━━━━━ TEKST ━━━━━

Wszedłeś w mrok i spojrzałeś poprzez Moc, a ciemność opadła cię jak ciężka, uderzeniowa fala. Poczułeś się mniej, niż ślepy, jakbyś utonął w smarze, jaki otoczył cię swym śmiertelnym chłodem.
Zaskoczony i mocno skołowany zachwiałeś się, przytrzymując ręką ściany. Przynajmniej ona była na miejscu, stanowiąc jakiś rzeczywisty odnośnik do rzeczywistości. Po dłuższej chwili korytarz zaczął nabierać nieostrych, ledwie widocznych konturów i kształtów, które służyły ci nie lepiej, niż normalny wzrok przy niemal całkowitym braku światła.
Szedłeś przed siebie, przygięty do ściany, czując niemal fizyczny ciężar otaczającej i przytłaczającej cię Mocy. Oprócz echa własnych kroków, posłyszałeś też odległe, dobiegające z nieokreślonej głębi statku odgłosy walki - krzyki, dźwięki ścierających się ostrzy. Nade wszystko jednak wstrząsały tobą wszechobecne wyładowania energii, tak mrocznej i potężnej, że nie byłeś w stanie porównać ich z czymkolwiek, co czułeś do tej pory.

━━━━━ WIERSZE ━━━━━

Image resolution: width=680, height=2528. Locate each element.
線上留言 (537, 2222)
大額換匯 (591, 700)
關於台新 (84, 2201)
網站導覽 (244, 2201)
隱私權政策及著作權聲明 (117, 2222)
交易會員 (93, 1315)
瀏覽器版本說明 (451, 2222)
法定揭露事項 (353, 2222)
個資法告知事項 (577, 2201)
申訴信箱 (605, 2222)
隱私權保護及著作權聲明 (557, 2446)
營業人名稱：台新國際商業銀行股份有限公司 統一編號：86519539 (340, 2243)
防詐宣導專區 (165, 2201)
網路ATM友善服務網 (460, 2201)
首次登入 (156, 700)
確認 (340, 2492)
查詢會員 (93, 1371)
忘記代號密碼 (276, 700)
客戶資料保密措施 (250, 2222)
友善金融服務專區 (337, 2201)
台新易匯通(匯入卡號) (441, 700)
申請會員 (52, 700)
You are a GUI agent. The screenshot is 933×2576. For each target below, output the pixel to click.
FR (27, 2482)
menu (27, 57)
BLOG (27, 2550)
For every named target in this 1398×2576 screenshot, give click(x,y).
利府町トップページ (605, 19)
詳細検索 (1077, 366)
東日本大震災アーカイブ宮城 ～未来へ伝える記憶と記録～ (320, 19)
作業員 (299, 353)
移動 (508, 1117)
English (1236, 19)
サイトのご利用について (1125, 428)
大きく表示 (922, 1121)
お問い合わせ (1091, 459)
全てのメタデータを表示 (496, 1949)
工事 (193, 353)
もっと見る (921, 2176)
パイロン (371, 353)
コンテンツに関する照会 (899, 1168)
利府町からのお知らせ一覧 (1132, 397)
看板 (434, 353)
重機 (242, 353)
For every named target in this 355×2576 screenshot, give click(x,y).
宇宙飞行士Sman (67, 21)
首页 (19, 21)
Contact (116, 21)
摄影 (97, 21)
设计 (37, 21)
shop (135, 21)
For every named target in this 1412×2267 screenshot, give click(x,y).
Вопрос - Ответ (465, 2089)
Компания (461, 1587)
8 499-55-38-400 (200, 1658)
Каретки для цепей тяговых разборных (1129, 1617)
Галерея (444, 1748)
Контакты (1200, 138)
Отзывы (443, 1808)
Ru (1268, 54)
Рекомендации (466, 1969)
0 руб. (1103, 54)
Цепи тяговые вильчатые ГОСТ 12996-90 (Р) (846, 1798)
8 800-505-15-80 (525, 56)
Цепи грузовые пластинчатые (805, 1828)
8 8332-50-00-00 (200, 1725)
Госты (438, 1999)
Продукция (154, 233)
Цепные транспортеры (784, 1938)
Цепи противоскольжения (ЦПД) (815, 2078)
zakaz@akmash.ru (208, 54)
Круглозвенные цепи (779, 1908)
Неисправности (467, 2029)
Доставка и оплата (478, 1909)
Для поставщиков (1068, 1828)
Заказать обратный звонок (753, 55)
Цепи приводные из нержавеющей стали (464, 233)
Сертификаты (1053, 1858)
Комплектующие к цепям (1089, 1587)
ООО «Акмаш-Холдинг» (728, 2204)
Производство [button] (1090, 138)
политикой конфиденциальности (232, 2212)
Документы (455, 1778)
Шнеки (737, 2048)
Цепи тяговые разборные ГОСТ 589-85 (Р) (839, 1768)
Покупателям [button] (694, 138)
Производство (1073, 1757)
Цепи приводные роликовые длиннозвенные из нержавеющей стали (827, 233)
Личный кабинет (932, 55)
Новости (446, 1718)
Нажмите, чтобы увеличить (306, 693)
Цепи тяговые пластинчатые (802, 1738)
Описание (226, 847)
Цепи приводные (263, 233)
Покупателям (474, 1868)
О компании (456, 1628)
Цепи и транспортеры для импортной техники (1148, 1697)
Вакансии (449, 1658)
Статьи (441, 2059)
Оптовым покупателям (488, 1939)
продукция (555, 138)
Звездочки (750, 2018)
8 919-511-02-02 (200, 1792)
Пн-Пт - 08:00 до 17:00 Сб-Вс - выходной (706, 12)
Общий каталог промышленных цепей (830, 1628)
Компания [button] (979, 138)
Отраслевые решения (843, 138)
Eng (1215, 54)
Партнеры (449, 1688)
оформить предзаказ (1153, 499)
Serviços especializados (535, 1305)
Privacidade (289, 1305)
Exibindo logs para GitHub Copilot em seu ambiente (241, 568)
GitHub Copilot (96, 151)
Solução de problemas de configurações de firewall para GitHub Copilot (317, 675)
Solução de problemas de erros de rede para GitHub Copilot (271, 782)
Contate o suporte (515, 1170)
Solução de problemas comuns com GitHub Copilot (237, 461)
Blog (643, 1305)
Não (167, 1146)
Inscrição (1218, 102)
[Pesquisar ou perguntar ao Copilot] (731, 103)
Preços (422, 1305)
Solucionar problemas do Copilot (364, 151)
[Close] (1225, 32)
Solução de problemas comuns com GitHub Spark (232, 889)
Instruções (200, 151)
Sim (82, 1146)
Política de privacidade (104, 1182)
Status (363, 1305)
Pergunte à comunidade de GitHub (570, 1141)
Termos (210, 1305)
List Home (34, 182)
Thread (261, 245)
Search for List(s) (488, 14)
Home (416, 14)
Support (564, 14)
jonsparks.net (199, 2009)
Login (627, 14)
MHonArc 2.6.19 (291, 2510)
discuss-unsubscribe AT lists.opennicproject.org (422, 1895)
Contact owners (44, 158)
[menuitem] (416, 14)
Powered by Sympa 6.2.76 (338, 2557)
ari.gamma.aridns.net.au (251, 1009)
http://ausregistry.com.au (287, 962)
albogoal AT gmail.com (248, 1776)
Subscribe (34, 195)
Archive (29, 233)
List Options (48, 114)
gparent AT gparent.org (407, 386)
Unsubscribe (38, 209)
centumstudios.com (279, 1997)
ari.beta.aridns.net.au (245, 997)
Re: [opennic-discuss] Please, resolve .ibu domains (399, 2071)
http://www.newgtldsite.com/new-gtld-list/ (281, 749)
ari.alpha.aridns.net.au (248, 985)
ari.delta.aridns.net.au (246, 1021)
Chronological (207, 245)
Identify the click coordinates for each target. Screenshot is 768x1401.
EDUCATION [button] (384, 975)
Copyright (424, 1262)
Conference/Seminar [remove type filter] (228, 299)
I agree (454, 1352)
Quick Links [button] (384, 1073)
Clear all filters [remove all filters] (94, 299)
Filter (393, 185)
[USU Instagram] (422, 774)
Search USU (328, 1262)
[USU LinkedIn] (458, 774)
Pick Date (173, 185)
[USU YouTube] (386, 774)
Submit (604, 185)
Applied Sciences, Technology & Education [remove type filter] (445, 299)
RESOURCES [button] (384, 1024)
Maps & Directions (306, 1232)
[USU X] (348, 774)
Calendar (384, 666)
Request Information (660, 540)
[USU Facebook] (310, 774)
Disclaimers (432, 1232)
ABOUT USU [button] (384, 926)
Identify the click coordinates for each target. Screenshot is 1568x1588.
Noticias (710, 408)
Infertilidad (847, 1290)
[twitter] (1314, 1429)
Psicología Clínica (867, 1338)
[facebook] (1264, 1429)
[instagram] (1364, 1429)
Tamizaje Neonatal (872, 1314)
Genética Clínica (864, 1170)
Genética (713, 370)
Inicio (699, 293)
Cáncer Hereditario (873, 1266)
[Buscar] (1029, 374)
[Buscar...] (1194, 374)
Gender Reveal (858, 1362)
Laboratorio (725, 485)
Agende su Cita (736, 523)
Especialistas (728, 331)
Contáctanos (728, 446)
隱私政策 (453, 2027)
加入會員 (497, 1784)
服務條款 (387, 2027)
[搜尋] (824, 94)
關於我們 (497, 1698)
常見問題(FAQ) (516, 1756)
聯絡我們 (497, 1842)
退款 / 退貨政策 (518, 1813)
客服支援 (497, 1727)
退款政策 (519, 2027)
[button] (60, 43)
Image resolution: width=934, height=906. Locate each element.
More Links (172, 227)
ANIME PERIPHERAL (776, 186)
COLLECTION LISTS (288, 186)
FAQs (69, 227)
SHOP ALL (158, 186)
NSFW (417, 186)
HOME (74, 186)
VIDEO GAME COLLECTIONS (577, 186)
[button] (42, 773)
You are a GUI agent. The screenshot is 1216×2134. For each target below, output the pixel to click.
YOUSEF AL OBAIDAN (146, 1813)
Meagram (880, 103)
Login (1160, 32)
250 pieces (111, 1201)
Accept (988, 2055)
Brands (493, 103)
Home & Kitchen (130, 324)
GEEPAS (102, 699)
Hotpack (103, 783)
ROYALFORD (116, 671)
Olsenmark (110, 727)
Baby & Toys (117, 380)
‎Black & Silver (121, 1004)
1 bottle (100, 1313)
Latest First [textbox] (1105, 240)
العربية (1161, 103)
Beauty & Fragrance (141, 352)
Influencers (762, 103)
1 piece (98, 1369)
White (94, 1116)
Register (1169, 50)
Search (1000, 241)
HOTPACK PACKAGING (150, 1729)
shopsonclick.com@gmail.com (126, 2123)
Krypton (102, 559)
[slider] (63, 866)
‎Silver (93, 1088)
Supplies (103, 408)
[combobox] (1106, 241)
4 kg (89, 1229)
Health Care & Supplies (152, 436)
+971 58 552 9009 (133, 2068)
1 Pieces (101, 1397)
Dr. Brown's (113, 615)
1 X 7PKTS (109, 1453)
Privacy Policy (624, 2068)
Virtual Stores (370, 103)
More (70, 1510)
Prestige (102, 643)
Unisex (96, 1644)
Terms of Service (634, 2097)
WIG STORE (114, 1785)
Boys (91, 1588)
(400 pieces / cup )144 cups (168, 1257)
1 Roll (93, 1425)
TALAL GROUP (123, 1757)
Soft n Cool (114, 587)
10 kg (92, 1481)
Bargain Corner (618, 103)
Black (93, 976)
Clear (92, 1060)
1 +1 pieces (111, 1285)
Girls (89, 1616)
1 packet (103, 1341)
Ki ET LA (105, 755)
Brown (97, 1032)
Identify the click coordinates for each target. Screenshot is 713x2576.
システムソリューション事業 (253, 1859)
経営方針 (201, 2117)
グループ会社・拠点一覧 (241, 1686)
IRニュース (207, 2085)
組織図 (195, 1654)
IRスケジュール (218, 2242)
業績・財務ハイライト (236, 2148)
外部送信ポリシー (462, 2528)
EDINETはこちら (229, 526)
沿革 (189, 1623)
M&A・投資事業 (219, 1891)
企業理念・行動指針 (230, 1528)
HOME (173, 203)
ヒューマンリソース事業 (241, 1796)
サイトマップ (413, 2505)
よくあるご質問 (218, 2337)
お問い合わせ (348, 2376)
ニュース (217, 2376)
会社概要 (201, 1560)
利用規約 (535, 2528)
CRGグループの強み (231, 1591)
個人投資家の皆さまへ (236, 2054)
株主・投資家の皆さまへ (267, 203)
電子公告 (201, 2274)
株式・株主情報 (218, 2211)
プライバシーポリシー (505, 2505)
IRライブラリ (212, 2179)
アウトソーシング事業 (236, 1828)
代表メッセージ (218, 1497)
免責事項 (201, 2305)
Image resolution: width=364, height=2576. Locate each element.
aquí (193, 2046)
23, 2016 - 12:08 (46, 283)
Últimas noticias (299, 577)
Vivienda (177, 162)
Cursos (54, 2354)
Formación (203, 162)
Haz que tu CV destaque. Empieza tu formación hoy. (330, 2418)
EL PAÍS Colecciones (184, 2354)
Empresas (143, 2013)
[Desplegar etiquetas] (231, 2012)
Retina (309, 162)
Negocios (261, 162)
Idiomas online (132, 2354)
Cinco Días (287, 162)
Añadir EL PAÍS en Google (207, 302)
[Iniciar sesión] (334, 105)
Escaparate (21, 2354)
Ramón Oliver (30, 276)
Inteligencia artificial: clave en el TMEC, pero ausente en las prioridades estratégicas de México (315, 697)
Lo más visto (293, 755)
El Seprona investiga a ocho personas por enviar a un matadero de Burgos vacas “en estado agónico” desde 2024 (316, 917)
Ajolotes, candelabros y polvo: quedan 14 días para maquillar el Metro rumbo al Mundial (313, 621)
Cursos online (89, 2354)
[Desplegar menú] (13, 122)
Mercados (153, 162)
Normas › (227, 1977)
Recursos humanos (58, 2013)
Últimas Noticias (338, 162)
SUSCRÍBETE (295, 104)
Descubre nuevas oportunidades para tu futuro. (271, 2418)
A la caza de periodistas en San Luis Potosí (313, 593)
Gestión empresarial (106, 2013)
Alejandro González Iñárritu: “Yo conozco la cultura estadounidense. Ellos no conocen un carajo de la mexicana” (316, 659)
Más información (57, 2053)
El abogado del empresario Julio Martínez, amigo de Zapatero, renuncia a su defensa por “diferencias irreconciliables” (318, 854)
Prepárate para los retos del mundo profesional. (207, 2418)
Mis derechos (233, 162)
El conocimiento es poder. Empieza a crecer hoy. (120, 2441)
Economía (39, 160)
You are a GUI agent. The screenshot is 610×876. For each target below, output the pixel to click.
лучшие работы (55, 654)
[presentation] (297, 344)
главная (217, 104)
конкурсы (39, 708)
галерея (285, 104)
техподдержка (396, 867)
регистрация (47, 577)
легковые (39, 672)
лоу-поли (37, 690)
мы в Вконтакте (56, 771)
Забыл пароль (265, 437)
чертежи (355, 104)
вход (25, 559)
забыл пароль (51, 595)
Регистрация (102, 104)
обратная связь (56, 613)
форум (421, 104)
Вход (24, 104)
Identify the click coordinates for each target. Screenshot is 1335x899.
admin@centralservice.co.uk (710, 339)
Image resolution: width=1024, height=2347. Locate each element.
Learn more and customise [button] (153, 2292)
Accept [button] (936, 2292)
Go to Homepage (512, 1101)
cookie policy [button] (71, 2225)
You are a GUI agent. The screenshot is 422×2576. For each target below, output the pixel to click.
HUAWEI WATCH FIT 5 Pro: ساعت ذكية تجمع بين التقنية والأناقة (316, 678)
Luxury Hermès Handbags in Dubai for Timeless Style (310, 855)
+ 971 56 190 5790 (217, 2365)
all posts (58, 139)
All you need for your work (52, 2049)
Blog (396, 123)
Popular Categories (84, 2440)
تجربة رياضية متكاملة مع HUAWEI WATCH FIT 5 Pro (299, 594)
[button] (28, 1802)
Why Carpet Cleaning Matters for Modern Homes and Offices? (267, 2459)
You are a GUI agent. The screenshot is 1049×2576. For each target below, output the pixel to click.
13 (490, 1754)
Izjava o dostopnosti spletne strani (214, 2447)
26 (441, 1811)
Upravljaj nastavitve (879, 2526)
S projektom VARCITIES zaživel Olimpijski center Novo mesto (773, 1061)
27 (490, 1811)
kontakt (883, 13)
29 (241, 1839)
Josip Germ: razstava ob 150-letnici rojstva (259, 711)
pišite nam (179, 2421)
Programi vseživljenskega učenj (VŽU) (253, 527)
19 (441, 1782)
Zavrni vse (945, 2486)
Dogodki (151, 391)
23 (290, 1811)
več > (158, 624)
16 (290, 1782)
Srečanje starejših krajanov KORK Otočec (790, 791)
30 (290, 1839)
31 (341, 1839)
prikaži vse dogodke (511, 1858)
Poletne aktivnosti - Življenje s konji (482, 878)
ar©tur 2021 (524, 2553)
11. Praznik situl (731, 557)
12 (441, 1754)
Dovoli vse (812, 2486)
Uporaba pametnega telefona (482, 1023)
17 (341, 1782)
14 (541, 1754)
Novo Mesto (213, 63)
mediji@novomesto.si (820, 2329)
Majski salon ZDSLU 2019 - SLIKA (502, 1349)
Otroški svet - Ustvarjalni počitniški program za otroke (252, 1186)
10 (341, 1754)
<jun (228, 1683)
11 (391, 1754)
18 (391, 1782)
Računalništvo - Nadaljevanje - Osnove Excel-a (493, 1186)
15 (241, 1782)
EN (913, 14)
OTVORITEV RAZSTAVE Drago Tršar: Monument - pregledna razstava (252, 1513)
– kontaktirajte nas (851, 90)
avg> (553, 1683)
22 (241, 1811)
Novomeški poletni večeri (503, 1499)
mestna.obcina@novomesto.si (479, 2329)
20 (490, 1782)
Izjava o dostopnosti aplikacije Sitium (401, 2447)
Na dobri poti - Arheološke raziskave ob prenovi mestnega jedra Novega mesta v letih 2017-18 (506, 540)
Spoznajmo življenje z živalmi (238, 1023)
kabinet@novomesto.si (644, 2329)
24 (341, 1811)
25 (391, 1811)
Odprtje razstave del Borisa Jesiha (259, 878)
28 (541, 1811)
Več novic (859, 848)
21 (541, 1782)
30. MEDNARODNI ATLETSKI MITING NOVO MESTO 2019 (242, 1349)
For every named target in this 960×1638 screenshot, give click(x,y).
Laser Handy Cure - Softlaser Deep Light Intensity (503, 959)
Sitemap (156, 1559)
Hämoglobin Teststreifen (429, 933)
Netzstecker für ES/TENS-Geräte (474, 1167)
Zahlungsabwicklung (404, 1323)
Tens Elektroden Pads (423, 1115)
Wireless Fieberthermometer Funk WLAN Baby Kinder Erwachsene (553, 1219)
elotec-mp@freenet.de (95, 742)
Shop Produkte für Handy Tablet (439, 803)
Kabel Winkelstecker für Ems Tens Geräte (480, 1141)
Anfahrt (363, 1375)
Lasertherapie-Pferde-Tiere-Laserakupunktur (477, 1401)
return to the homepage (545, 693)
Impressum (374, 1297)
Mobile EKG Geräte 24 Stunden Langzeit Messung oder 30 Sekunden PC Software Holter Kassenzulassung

━━━━━

→ **POLECENIA**:
a) Jakie odgłosy walki dochodzą z głębi statku według tekstu?
b) Przytocz dosłownie fragment tekstu od słów „Zaskoczony i mocno” aż do słów „do tej pory.” włącznie.

→ **ODPOWIEDZI**:
a) Krzyki i dźwięki ścierających się ostrzy.

b)
Zaskoczony i mocno skołowany zachwiałeś się, przytrzymując ręką ściany. Przynajmniej ona była na miejscu, stanowiąc jakiś rzeczywisty odnośnik do rzeczywistości. Po dłuższej chwili korytarz zaczął nabierać nieostrych, ledwie widocznych konturów i kształtów, które służyły ci nie lepiej, niż normalny wzrok przy niemal całkowitym braku światła.
Szedłeś przed siebie, przygięty do ściany, czując niemal fizyczny ciężar otaczającej i przytłaczającej cię Mocy. Oprócz echa własnych kroków, posłyszałeś też odległe, dobiegające z nieokreślonej głębi statku odgłosy walki - krzyki, dźwięki ścierających się ostrzy. Nade wszystko jednak wstrząsały tobą wszechobecne wyładowania energii, tak mrocznej i potężnej, że nie byłeś w stanie porównać ich z czymkolwiek, co czułeś do tej pory.